Written by: Colin Anderson

Gerald Barry’s latest opera is of Rainer Werner Fassbinder’s The Bitter Tears of Petra von Kant. It opens at English National Opera on 16 September; Gerald Barry and conductor André de Ridder talk about the processes involved…

Gerald Barry says his three operas to date are “incredibly different, almost written by three different people.” What draws him to the genre? “Drama.” His latest, The Bitter Tears of Petra von Kant, after Rainer Werner Fassbinder’s play and film concerns lesbian love and includes the F-word. “None of that matters to me. All that matters is the drama. What gripped me about the play was its extraordinary emotional range. I’m very loyal to Fassbinder’s text. I obey every comma and full stop: that creates pacing and architecture and dictates an intuitive way with the music; I feel my way along. I’ve kept away from the film for many years, and I haven’t seen the end of the opera yet!” You mean you’re not aware of the staging? “Absolutely! I have enormous respect for the director Richard Jones and Ultz the designer. The music is written and you have to leave it to them to do what they do; they are wonderful people.”

Act Two of Bitter Tears was heard at the 2002 Huddersfield Festival and the whole opera performed in Dublin in May and recorded by RTE for CD. “An embarrassment of, I don’t know if can say this, riches!” Gerald refers to the CDs of Bitter Tears and also NMC’s new release of his first opera, The Intelligence Park (NMC D122) – very different, indeed. Act II of Bitter Tears has terrific energy and dynamism. Is this typical of the work? “The acts are very different with a lot of material that is new in each. That’s important.”

I praise the composer’s concern for the clarity of the words and the lucidity of the music, however complex. It reminds of Stravinsky. “I love Stravinsky. I was aware I was taking material that is the equivalent of everyday objects; my equivalents are arpeggios and scales and I create a heightened effect.” For all that the torrent of notes seems a whirlwind of composition, Gerald says that composing can “take time, really hard, although it can also be seen in one go.”

Gerald suggests that Bitter Tears is “also a very funny opera; even funnier than I had realised now I have seen some of the staging. It really is a tragic comedy.” Something that André de Ridder, the conductor of English National Opera’s premiere staging of Bitter Tears concurs with. “It’s both a tragedy and a comedy. It works! I read the original theatre play and I had seen the film. Then I went to the piano with the vocal score to get to know Gerald’s harmonic language and then I learnt the full score bit by bit. It’s very fast and almost every bar is different in terms of the time signature; but still the music flows, it’s driven by virtuosity and is not stereotypical in using leitmotifs, which is interesting and unusual. The brass has to play all night; the trumpets and horns are often very high and very loud. The singers have a huge range. The conducting is virtuoso, too – but I enjoy that! All of us are completely new, and it’s a great cast. It’s an amazing process; you come prepared but it really comes to life working as a team. And you can ask the composer questions! Gerald writes the music first – but he knows the text and the plot, and he makes the words fit.”

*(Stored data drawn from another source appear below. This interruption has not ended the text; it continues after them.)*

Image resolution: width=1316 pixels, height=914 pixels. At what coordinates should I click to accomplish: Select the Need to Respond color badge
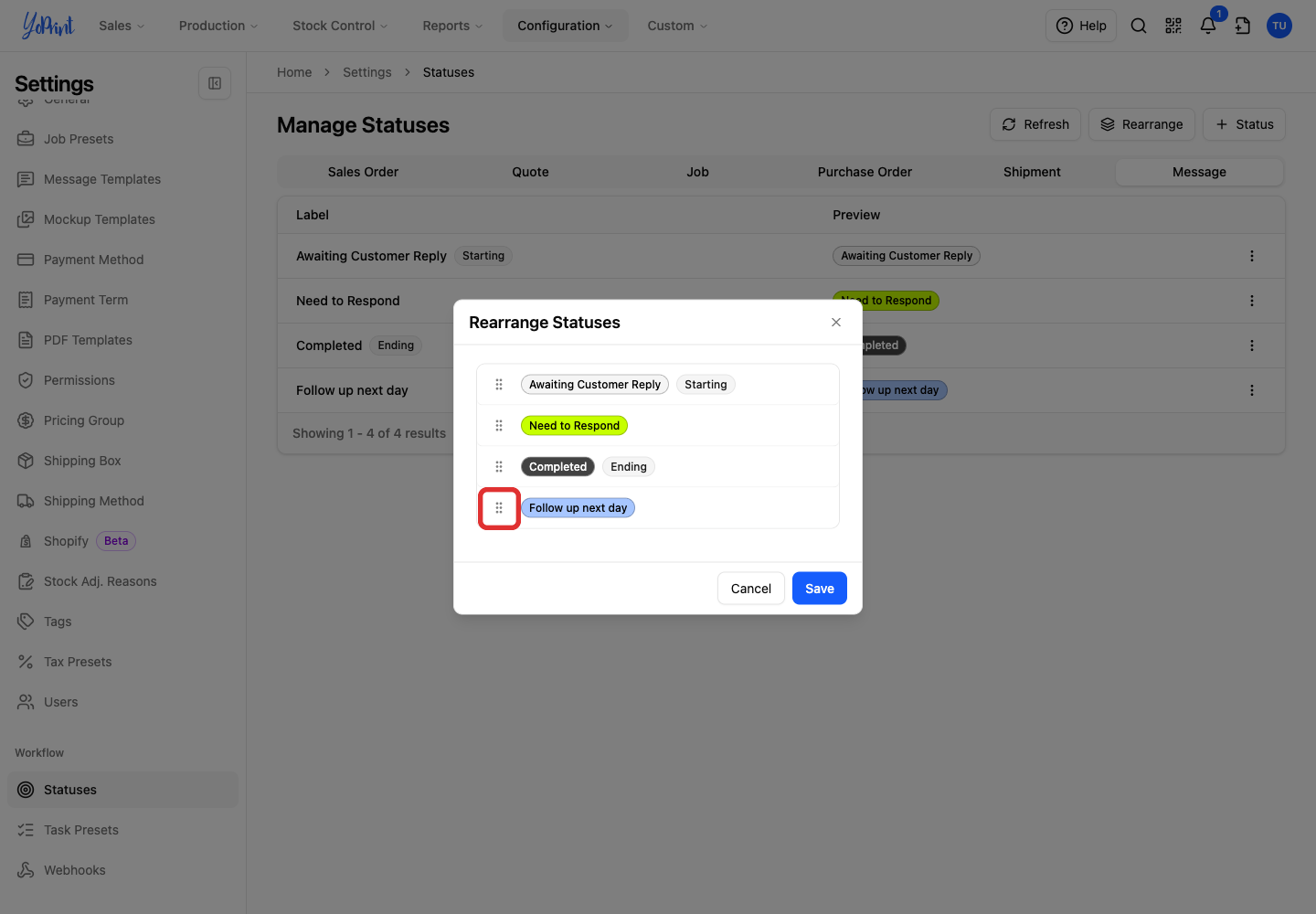574,426
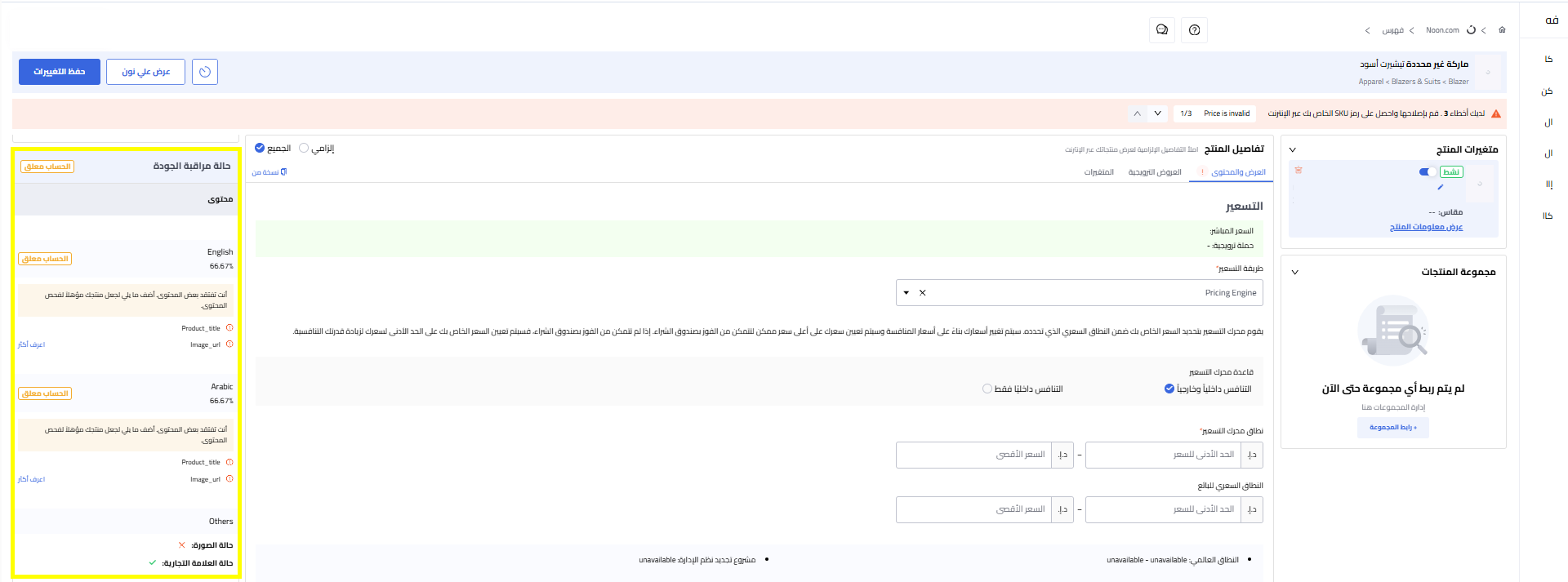The width and height of the screenshot is (1568, 582).
Task: Go to the home breadcrumb icon
Action: point(1502,30)
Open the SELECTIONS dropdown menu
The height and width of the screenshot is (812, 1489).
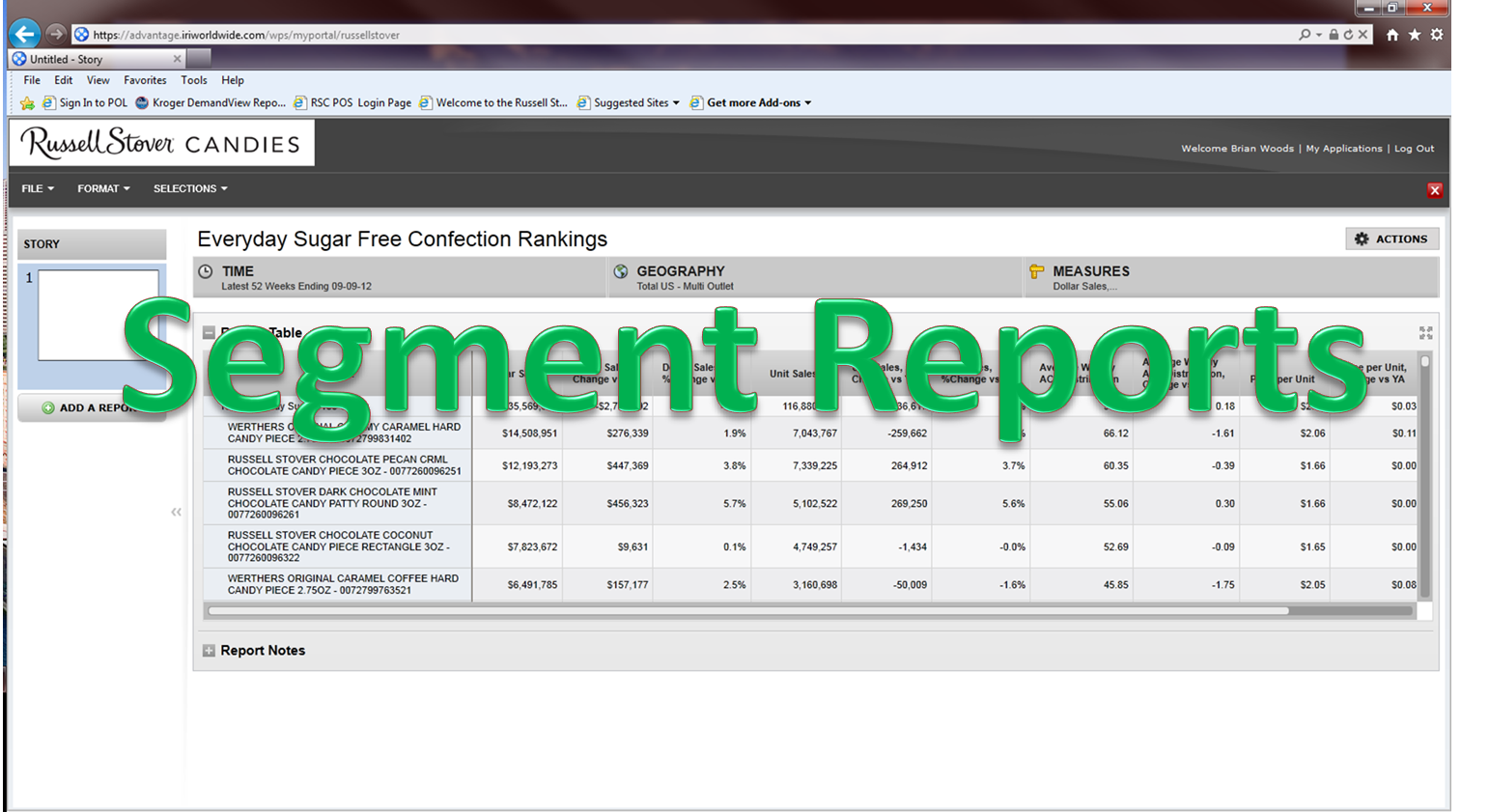(x=190, y=188)
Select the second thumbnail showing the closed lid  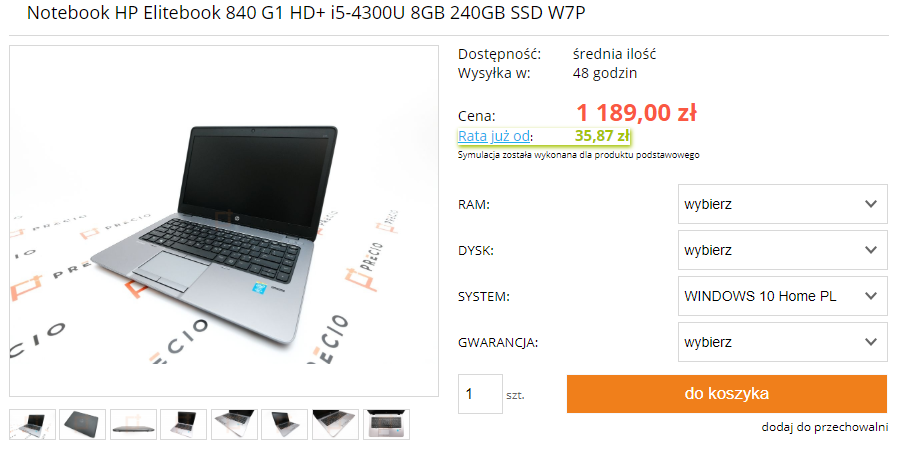pos(82,425)
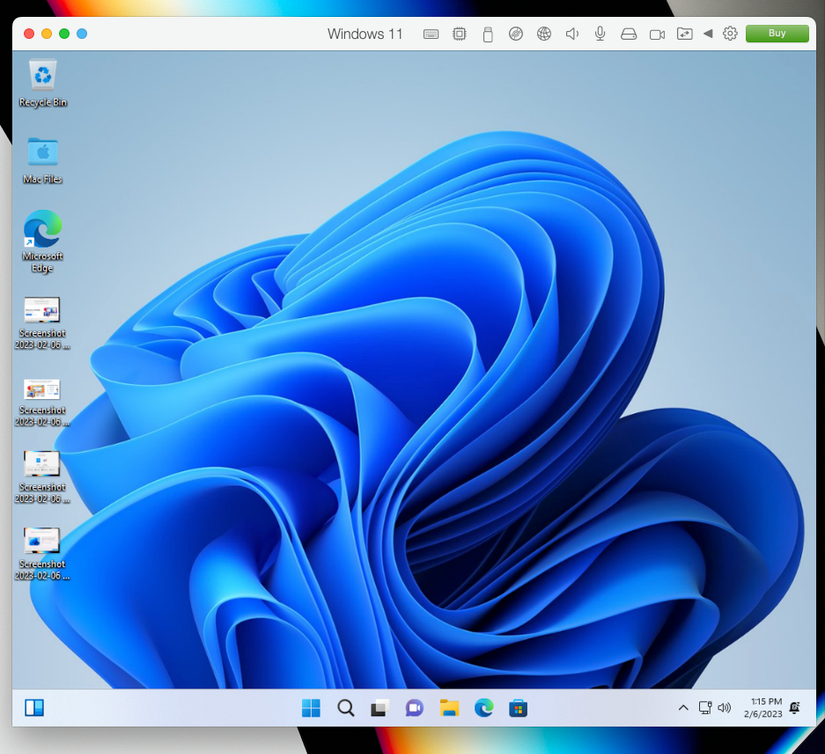Open keyboard options in Parallels toolbar
825x754 pixels.
tap(430, 33)
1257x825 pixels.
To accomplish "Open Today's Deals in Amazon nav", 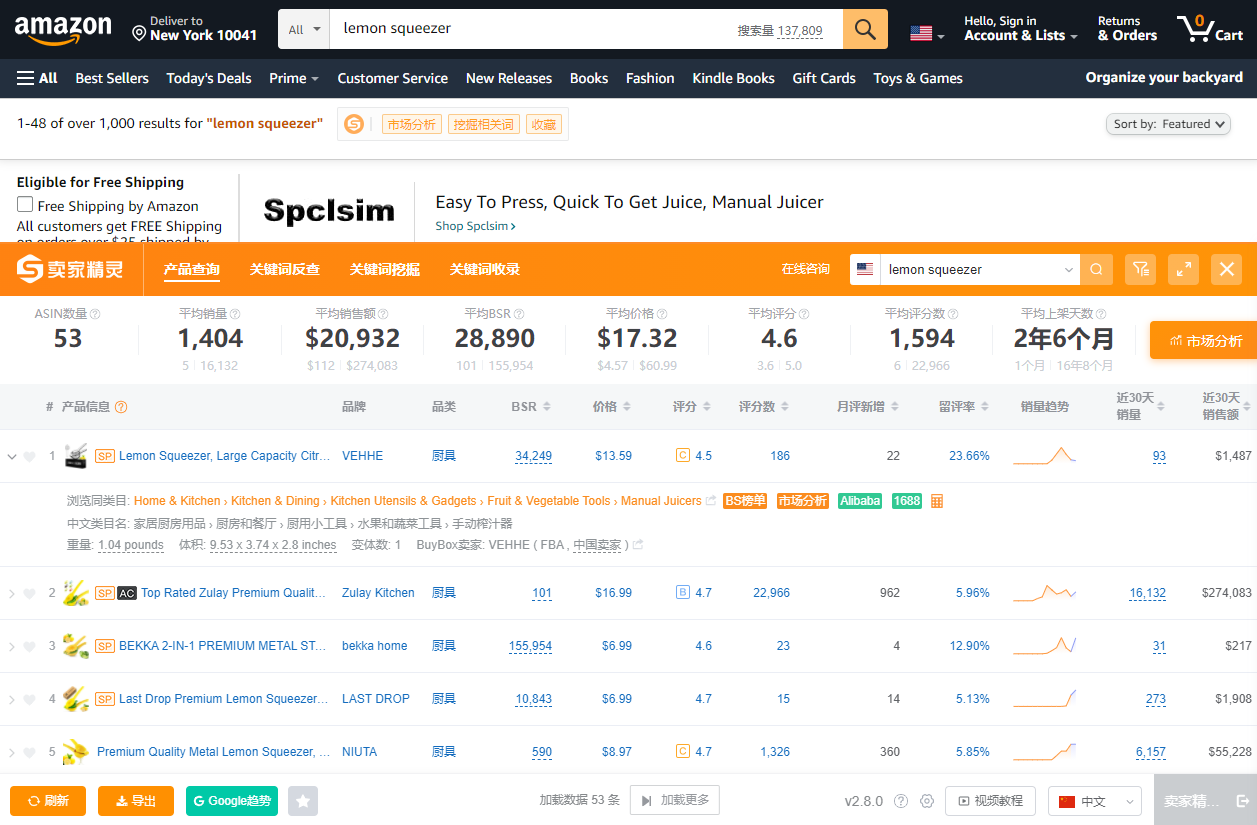I will point(209,78).
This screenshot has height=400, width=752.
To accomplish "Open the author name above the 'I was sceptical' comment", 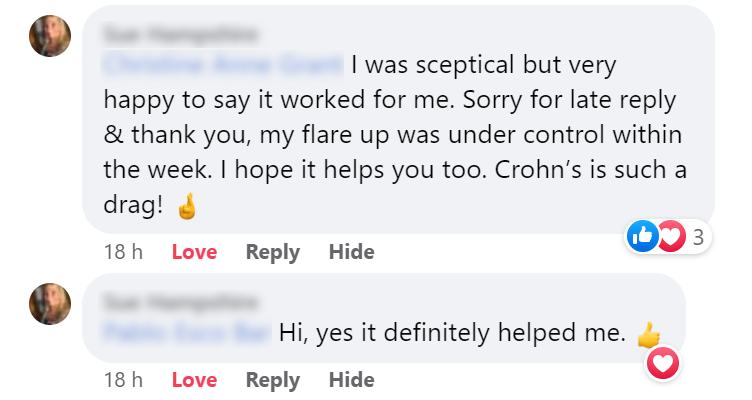I will [180, 35].
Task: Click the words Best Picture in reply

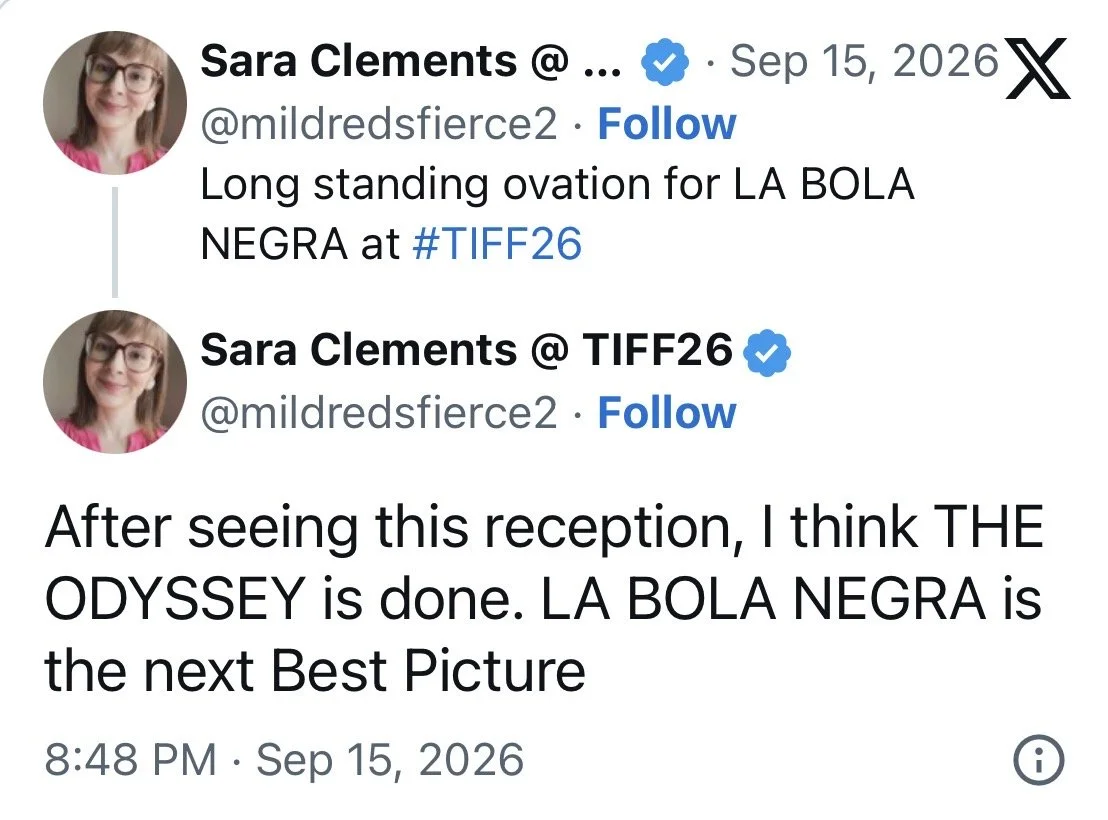Action: click(428, 670)
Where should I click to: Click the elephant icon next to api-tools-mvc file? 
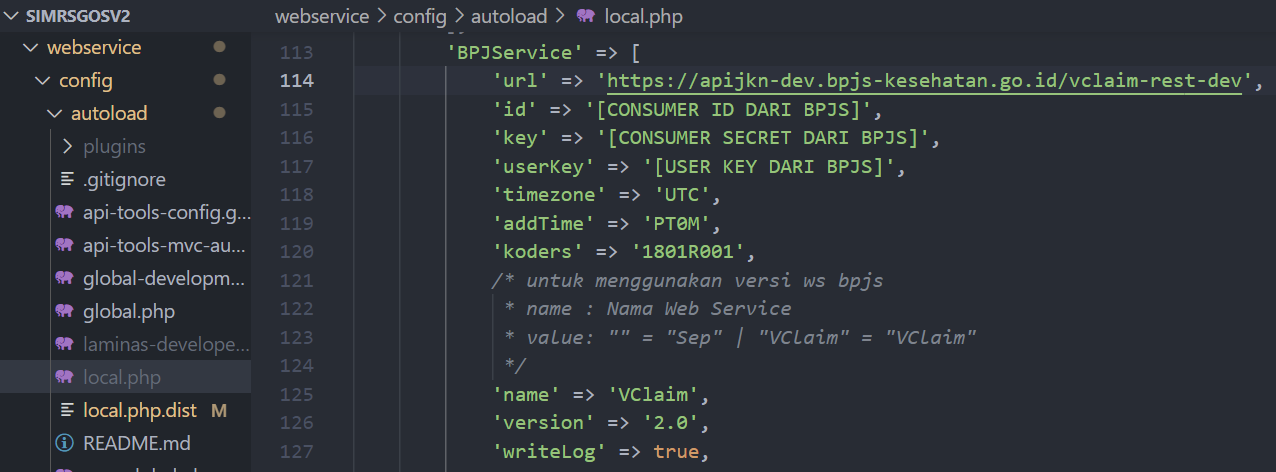tap(65, 246)
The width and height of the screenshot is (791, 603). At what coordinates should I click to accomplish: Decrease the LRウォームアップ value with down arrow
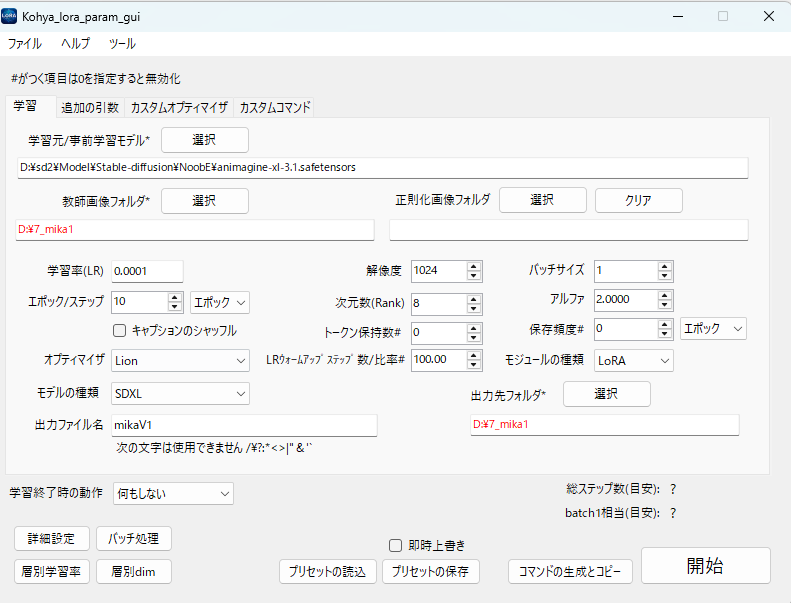tap(474, 365)
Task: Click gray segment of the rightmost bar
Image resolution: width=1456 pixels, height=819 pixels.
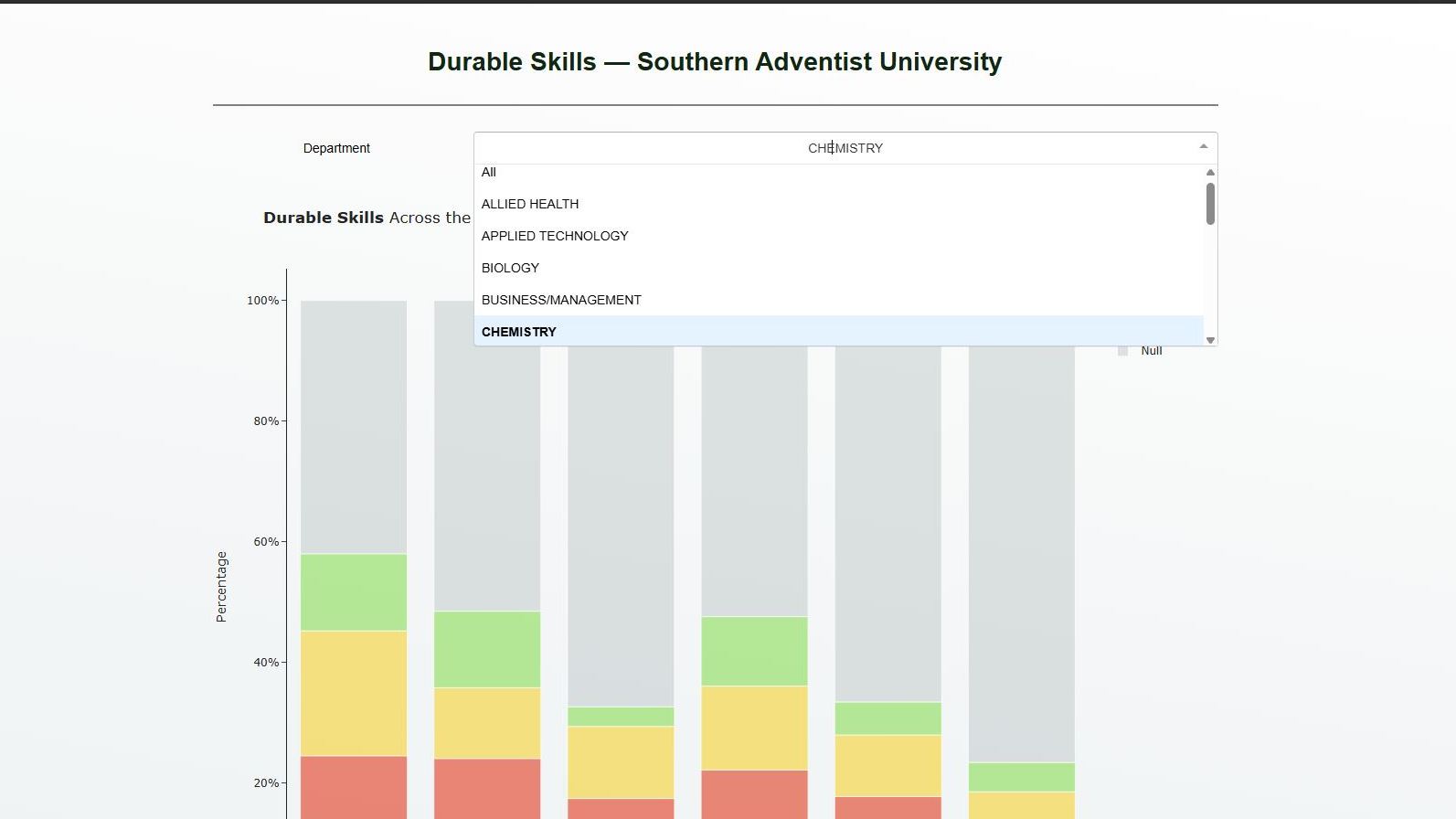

All seems well for the first night. The composer “loves the staging, it’s something to be gripped by” and the conductor finds it “amazing.” I get a sneak preview of what seems an attractive design of domesticity, but that’s only on the surface. The music teems with invention for what André terms a “classic five-act drama; it’s like a Greek tragedy, the fifth act being like an epilogue after the catastrophe, which come at exactly the right moment.” André was at the Dublin concert performance and describes “an overwhelming reaction” from the audience, while the composer says that Bitter Tears is “a notation of my nervous system.”